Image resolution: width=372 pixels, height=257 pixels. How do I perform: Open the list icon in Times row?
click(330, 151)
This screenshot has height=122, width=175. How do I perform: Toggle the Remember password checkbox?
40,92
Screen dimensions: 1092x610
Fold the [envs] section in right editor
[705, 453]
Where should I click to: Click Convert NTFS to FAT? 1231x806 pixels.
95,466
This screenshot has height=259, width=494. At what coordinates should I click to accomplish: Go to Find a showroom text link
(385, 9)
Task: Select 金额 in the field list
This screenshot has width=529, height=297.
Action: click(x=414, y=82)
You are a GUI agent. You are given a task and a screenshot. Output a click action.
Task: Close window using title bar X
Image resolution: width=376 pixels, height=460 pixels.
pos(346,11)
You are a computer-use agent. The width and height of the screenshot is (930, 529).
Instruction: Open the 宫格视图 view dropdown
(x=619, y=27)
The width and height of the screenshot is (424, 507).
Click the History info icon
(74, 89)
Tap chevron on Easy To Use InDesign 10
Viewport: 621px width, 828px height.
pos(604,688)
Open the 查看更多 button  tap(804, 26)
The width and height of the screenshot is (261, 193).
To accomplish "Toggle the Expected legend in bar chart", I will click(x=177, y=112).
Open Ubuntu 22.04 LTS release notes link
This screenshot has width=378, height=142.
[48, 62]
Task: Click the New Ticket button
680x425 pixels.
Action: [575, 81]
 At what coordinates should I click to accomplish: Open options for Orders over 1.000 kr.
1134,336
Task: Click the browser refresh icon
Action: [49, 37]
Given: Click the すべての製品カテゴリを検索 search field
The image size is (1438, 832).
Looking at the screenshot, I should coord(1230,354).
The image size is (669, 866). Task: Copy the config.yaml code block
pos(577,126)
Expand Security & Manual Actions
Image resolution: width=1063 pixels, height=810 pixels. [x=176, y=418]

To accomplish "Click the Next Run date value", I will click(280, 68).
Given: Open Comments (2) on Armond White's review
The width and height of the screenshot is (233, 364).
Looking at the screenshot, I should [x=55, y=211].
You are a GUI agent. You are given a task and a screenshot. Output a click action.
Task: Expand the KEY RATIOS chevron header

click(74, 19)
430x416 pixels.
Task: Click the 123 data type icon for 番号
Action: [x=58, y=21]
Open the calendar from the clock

- [Problem description] In the listing above, find the line containing "Task: Close window using title bar X" and the line containing "The width and height of the screenshot is (424, 507).", then quote both, plus every line between them, exactly as written.

- [Written response]
Task: Close window using title bar X
Image resolution: width=376 pixels, height=460 pixels.
pos(346,11)
You are a computer-use agent. The width and height of the screenshot is (930, 529).
Instruction: Open the 宫格视图 view dropdown
(x=619, y=27)
The width and height of the screenshot is (424, 507).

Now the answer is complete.